On the 10th March 1928, Myles retired from the Army.
Captain Myles then worked in the Film business working for Gaumont British Newsreel Productions and worked on short films. During the later part of 1934 he took over the management of a cinema in Bristol (The News Theatre). In 1936 at Elstree Studios he took part in a film about the Irish Rebellion called "Ourselves Alone".
During the early part of the Second World War he served briefly in the Army as a Staff Officer at H.Q. Northern Command (9th April 1939 to 22nd January 1940). On the 23rd July 1945 he was retired from the Regular Army Reserve of Officer as he was too old for futher recall.
At the age of 52, on the 25th March 1947, he married Ellen Marian Carr (formerly Illingworth), by licence, at the Registry Office, Hatfield.

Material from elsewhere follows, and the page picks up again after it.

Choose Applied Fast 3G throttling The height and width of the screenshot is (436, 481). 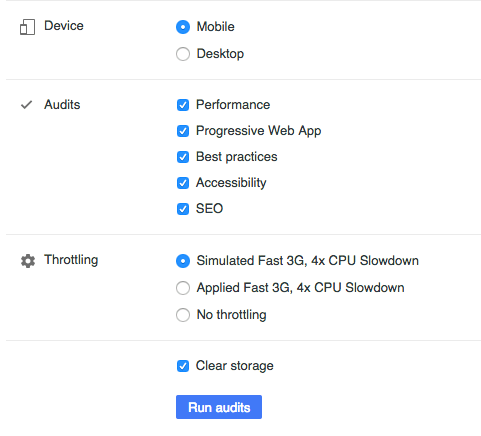coord(183,288)
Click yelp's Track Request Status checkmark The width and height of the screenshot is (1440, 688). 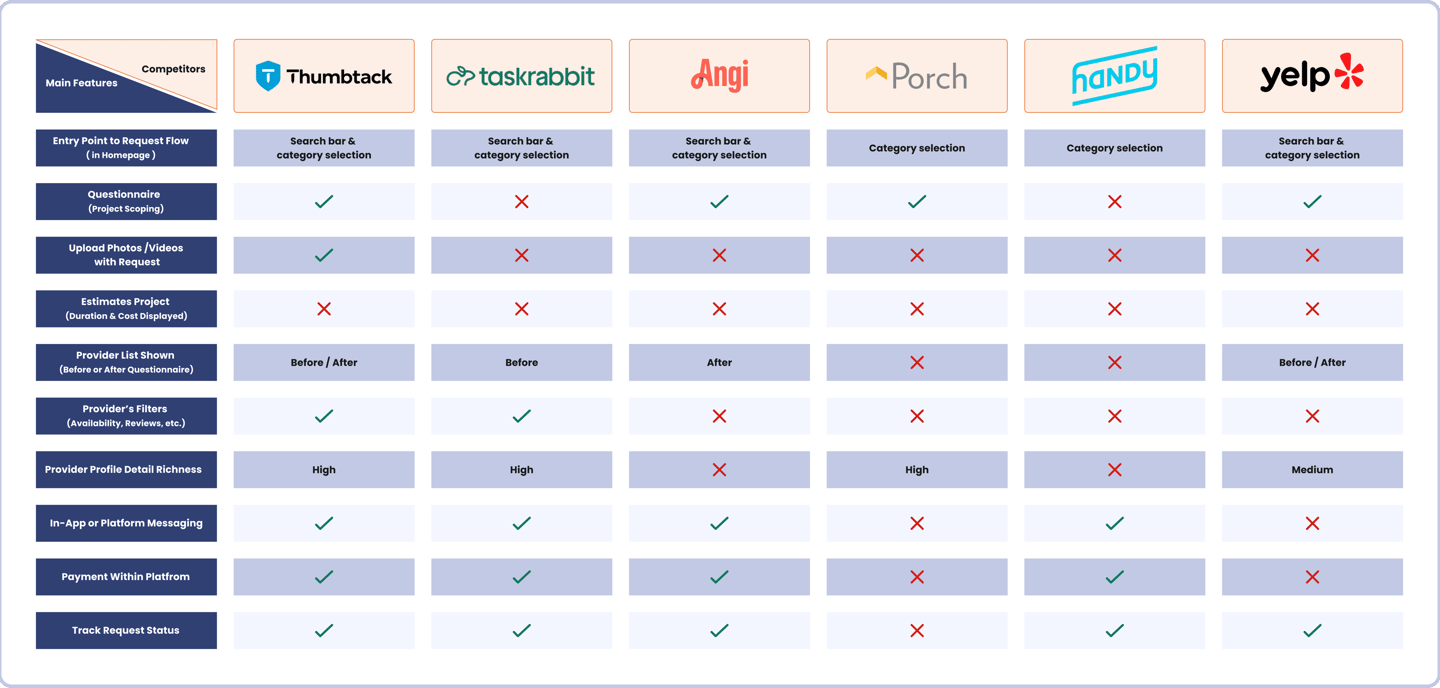1312,630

Marriage Certificate of Edgar Kinghorn Myles
After their marraige they lived in Putney, West London but in the late 1950's it seems that Edgar Myles Kinghorn fell on hard times and sold his medals to a dealer. It also appears that he left the family home and was living on his own in a converted railway cattle truck, with two dogs.
The medal dealer who had bought his medals put them up for auction at Messrs. Spinks in November 1960. With the aid of a grant of £200 from the Army Museum Ogilvy Trust and donations from current and ex. officers and men of the Worcestershire Regiment, the Worcestershire Regiment managed to purchase the medals in April 1961 for £675 and today they are on display in the Regimental Museum in Worcester.
in February 1964 and only after one of his dogs had died, was he persuaded by the Worcestershire Regiment and Welsh Regiment to take a place in Huntley Royal British Legion Home, Officers' Association County Home in Bishopsteignton, Devon, where he died on the 31st January 1977, age 82. His funeral took place in Torbay and he was cremated at Torquay Crematorium on the 4th February 1977, with his ashes scattered on the lawn in the Garden of Remembrance. Major A. J. Gutch, M.C. represented the Worcestershire Regiment at the funeral.
His wife Ellen Marian Myles eventually died in 1985 (age 84) at the time she was living in Berkshire.